A strange thing happened in my house this afternoon.
No, it wasn't the visit with cousins this morning that was very much enjoyed; that's not at all strange, and was probably the high point of my girls' week. And it wasn't the fact that no one got too grumpy when the cousins had to go home, not even Hatchick who alone of the girls still had some schoolwork to complete for the day.
No, it was what happened after Hatchick was finished with her schoolwork and picked up a book to read; Bookgirl and Kitten were already off doing some quiet reading/writing/crafting kinds of things. It was as I was glancing at a blog or two in a desultory fashion that I looked up, noticing the oddness of the moment, and listening intently to it.
Real silence, not silence punctuated by noisy activity in some other part of the house or the music or beeping of some electronic toy or other. Lasting silence, a quiet that persisted for a good hour or so. Innocent silence, not that sickening quiet produced by toddlers or young children who are up to no good, and who mistakenly think that if they're quiet about it you won't notice.
Oh, there were ambient noises, of course. The turning of a book's pages, the rattling hum of the refrigerator that has sounded like it's on its deathbed for at least the last two years now but which is actually a hypochondriac of the first order, the occasional "click" of the mouse's buttons as I visited a blog or two and read what other moms have to say. But for the most part, it was really, really quiet; and it was really, really weird.

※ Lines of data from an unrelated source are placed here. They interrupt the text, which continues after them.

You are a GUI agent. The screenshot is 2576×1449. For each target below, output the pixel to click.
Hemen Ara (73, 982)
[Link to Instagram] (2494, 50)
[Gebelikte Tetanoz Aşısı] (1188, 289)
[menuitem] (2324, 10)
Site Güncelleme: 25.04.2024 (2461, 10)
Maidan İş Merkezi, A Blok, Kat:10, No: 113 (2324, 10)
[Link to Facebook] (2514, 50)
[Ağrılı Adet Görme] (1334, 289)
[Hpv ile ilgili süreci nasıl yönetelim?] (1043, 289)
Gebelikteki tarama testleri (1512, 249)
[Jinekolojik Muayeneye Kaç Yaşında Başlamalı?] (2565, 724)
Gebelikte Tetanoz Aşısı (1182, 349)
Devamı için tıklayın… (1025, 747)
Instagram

It's not that it's never quiet around here. Preteen girls have a propensity to go off into their rooms and whisper and giggle; once the girls are in bed at night, the house settles down into a placid sort of hum as Mr. C and I spend time together talking, watching a movie or pursuing a hobby or two; last night, our "quiet time" was punctuated by the sounds of Mr. C's bread baking efforts and my extremely uncharacteristic addiction to the Mac version of this game (I'm a total non-video-game sort of person; this is only the second time in my life that I've been addicted to a computer game of sorts, and the first time I was about thirteen years old and the game was a sort of hand held space invaders knockoff). So, our evening last night sounded something like this:
Red: (Blam! Blam! Blam!) Oh, drat; I just can't beat level 52!
Mr. C: Have you ever heated this oven to 500 degrees before?
Red: (Blam! Blam! Blam!) Five hundred degrees?? Are you sure that's what the recipe says?
Mr. C: The bread doesn't bake at that temperature. I'm supposed to preheat the baking stone.
Red: (Blam! Blam! Blam!) I've had the oven to 450; it should be okay.
Mr. C: This dough is still really soft. Maybe I should forget the freeform loaf and bake this in bread pans.
Red: (Blam! Blam!....ominous losing music....) Sigh. I still can't beat level 52. What did you say?
Mr. C: I could bake this in loaf pans...
Red: Oh, I still think you should try the recipe the way you were planning to! (Stirring opening music begins...Blam! Blam! Blam!)
And so forth, until rather late actually because the freeform loaf took a little while to construct.
Even during the night last night it wasn't silent, thanks to the edges of the thunderstorm that just skimmed past us around 3 a.m. The thunder was accompanied by the usual opening of doors and scurrying of scared little feet (Hatchick hates thunderstorms) and followed by the not quite usual closing of our bedroom door while I was still tucking Hatchick back in; Mr. C., barely awake, didn't realize I had left the room with her and closed the door behind us. My giggling over the matter added to the background rumbles of the fainthearted thunder, which never did justify waking us all up with its early bluster.
So silence, real, total, undisturbed silence is a rare commodity in my life, as it quite possibly is in yours, too. It took me by surprise this afternoon, and I enjoyed it for as long as it lasted, the sheer peace and tranquility and harmony of it all.
And even when it was over I felt rested, as though I'd had a long nap or a quiet walk through a shady forest instead of an hour or so of quiet in my living room. I'd almost forgotten how nice a little peace and quiet could feel.
It may be years before spontaneous silence occurs again, but I could start making more of an effort to schedule some now and again. Silence does more than refresh the soul; it opens a little pathway that lets us hear what God has to say to us, even when all He has to say is, "Listen."